> [Work instructions]: For this exercise, copy exactly every line from the one holding "This screenshot has height=423, width=800." through the end of the data, both included. Omit pictures.

> [Extracted records]:
-=-=-=-=-

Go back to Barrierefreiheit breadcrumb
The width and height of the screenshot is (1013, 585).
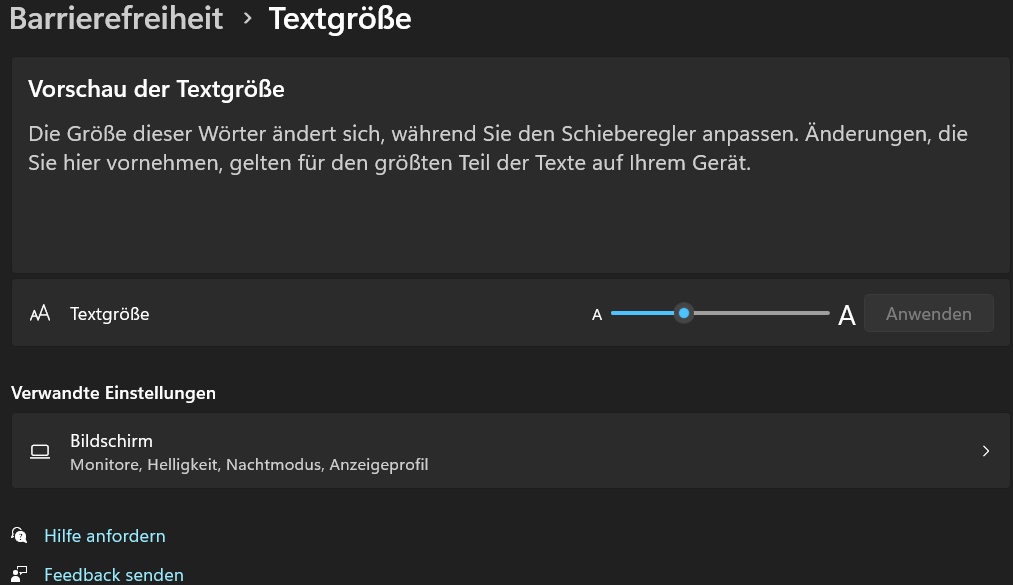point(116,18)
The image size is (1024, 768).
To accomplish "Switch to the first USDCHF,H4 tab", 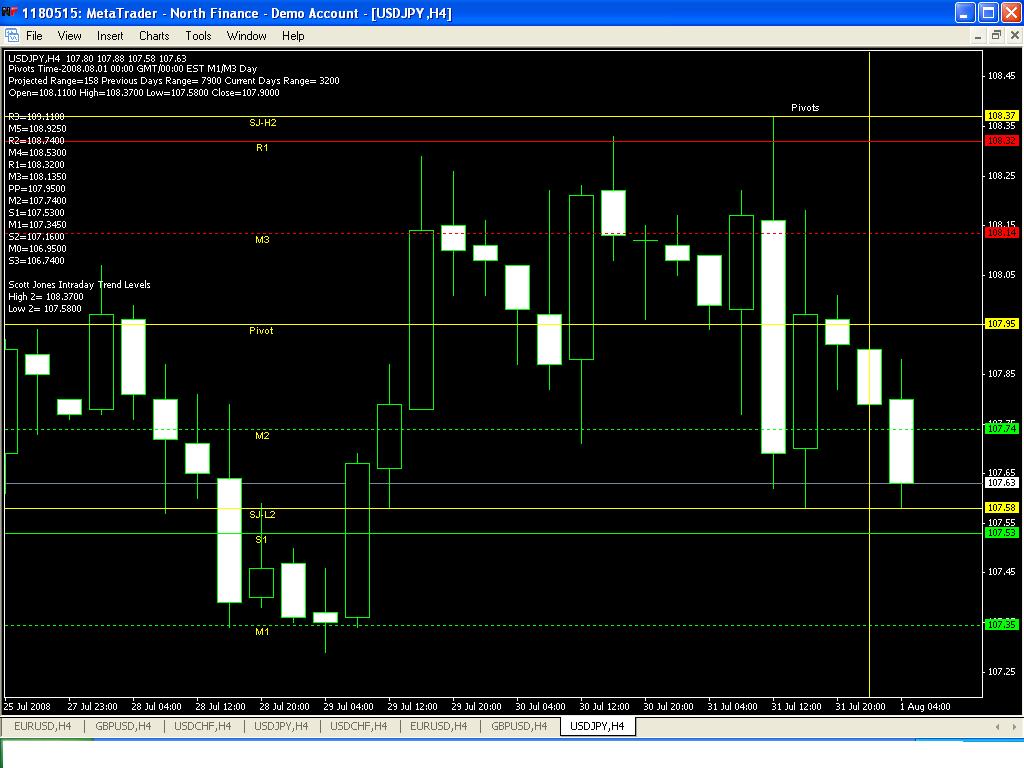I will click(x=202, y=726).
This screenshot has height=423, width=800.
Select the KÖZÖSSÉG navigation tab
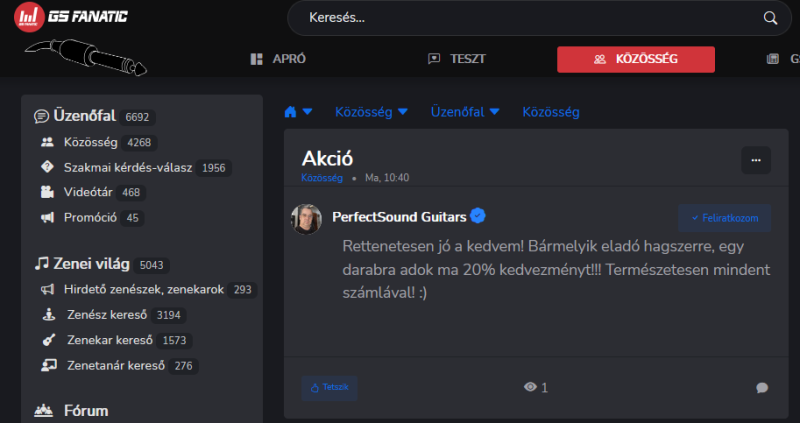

-=-=-=-=-

> [Completed task]:
This screenshot has height=423, width=800.
Select the KÖZÖSSÉG navigation tab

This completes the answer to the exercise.